> _Document extract_:

Is Facebook Dead?

Is Facebook Dead?

I have written about Facebook for years. Sometimes I have spoken highly of it, other times I dislike it for its never ending “moaning” and promotion. I wrote an article this month about having a “dislike” button installed. It only makes sense. If we can Like something, why not Dislike it? It this rude? Maybe. But then I can let others know when I disagree with them or are turned off by the close-up of their taco dinner!

Outside of the wonderful birthday greetings I get from my FB friends, I am growing tired of the Facebook site. It may be time for me to switch my efforts to Flickr where I can post pictures and say little else. Then I will not have to hear about everyone’s lives in detail. I think there has to be a better place to revel your most private moments, not on Facebook to 1000 friends you have never met.

When did we all get so wrapped up in sharing our most private information to complete strangers? Are we just so pressured in doing so because “everyone else is?” Or is it because we feel special when our comment or photo is “Liked?” Are we really developing a following that we can benefit from?

The beauty of the internet is that you can reach so many people on sites like You Tube, Facebook and Twitter that allow you to build your database of acquaintances as you develop your personal or professional brand. Yes, we do get the reach of audience, but are these the people we want to correspond with and is it worth the time invested to do so?

> _Exercise task_: Reproduce word for word the passage of the Facebook essay above, from "Outside of the" up to and including "have never met.".

> _Given information_:

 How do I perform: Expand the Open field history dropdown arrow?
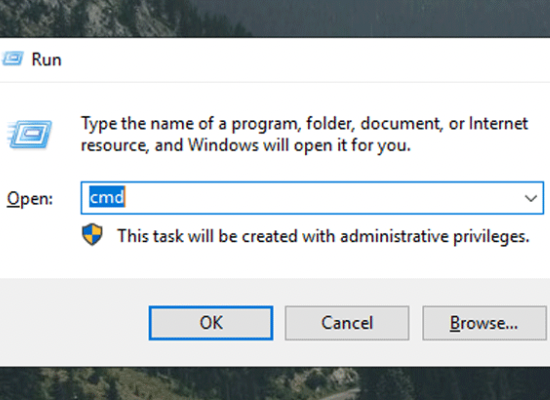(x=531, y=198)
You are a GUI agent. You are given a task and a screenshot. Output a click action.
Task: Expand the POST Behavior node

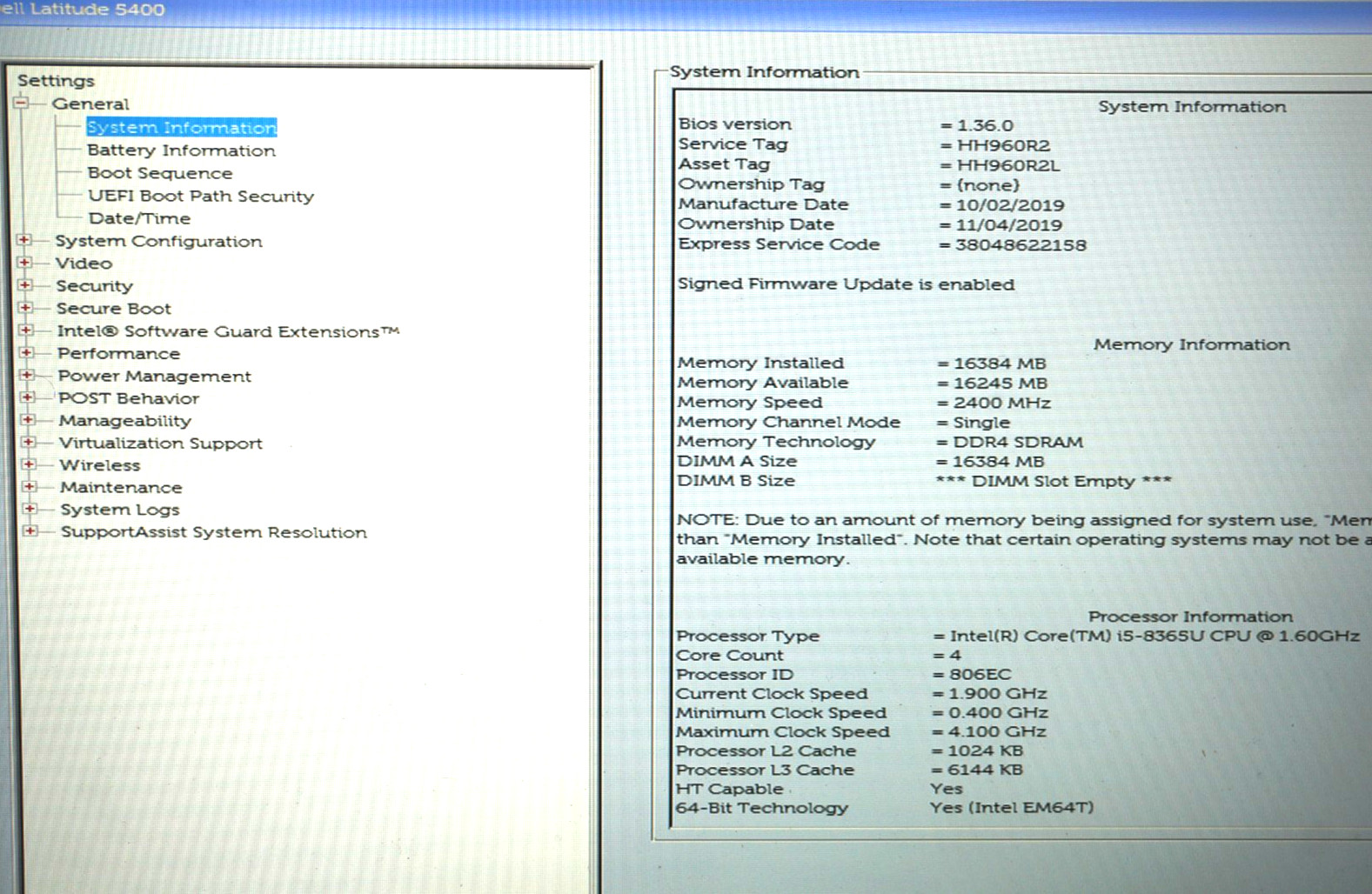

> _Exercise answer_:
Outside of the wonderful birthday greetings I get from my FB friends, I am growing tired of the Facebook site. It may be time for me to switch my efforts to Flickr where I can post pictures and say little else. Then I will not have to hear about everyone’s lives in detail. I think there has to be a better place to revel your most private moments, not on Facebook to 1000 friends you have never met.